Copy, word for word, the opening line of the data and each line after it until the line that contains "This screenshot has width=589, height=323.", which is included. Leave the pictures out.

————————

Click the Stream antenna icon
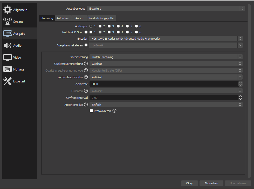The height and width of the screenshot is (189, 254). [x=7, y=22]
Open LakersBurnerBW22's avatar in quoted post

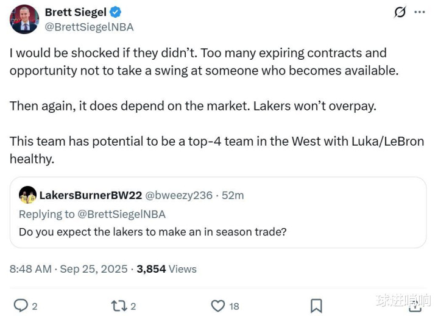pos(27,195)
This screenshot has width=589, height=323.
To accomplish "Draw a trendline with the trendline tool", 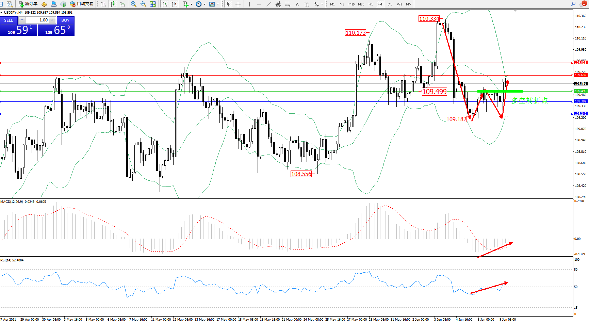I will [x=269, y=4].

————————

TASK ANSWER →
Click the Stream antenna icon
The height and width of the screenshot is (189, 254). [x=7, y=22]
Open LakersBurnerBW22's avatar in quoted post

pos(27,195)
This screenshot has width=589, height=323.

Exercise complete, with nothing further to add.